Continuous Autoregressive Language Models (CALM) are introduced to overcome the token-by-token generation bottleneck in LLMs. Instead of predicting the next discrete token, CALM uses a high-fidelity autoencoder to compress a chunk of K tokens into a single continuous vector, enabling next-vector prediction. This paradigm, supported by a novel likelihood-free framework, reduces the number of generative steps by a factor of K and demonstrates a significantly improved performance-compute trade-off over strong discrete baselines.

Code

Show HN: Concierge - Framework for Building Agentic Web Interfaces

Concierge is a declarative framework for exposing services to LLM agents. It allows developers to define structured workflows as a graph of stages, tasks, and valid transitions, effectively creating a state machine to guide agent interactions. This enforces rules and prerequisites for complex, multi-step processes while maintaining a persistent state.

Fantasy – Build AI agents with Go. Multi-provider, multi-model, one API

Fantasy is a new Go library for building AI agents with a unified, multi-provider, and multi-model API. It allows developers to define custom tools for agents and compiles to native machine code. The project is currently in preview and does not yet support multi-modal models, file uploads, or built-in provider tools.

Fantasy, Build AI agents with Golang by Charm

Fantasy is a new Go library from Charm for building AI agents with a unified, multi-provider, and multi-model API. It supports dedicated providers like OpenRouter and includes a generic layer for OpenAI-compatible services. Agents can be equipped with custom tools and compiled to native machine code, though the project is currently in preview and lacks multi-modal support.

Show HN: DeepShot – NBA game predictor with 70% accuracy using ML and stats

DeepShot is an open-source NBA game predictor that uses an XGBoost model trained on scraped historical data. Its key technical feature is the use of EWMA for feature engineering to capture recent team momentum. The project includes a local web application built with NiceGUI for visualizing predictions and key statistical differences.

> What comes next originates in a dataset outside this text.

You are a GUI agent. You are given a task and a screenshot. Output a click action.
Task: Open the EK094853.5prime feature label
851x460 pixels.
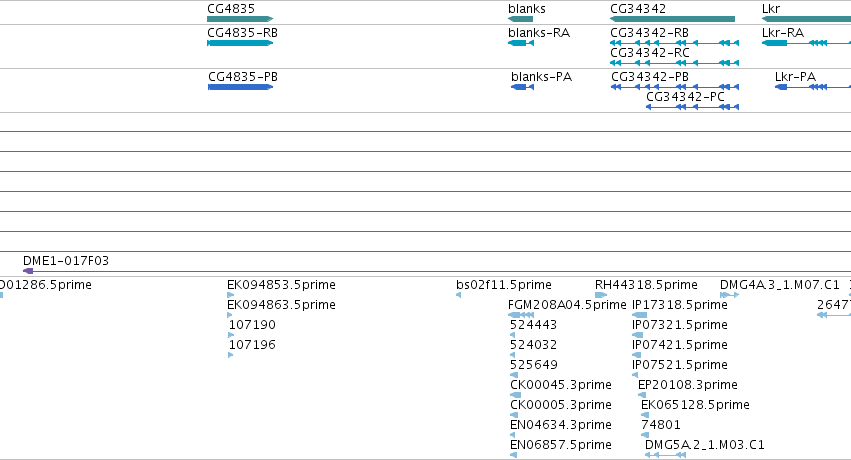(281, 285)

Show HN: ReadMyMRI DICOM native preprocessor with multi model consensus/ML pipes

ReadMyMRI is a medical imaging platform featuring a multi-agent AI system that uses a consensus mechanism between models like GPT-4V and Claude 3 to improve analysis accuracy and reduce false positives. Built on a high-performance FastAPI streaming architecture, it is designed to be protocol mismatch resistant for robustly handling real-world DICOM data. The system also provides HIPAA-compliant PHI removal and generates structured, radiology-grade reports from the multi-agent analysis.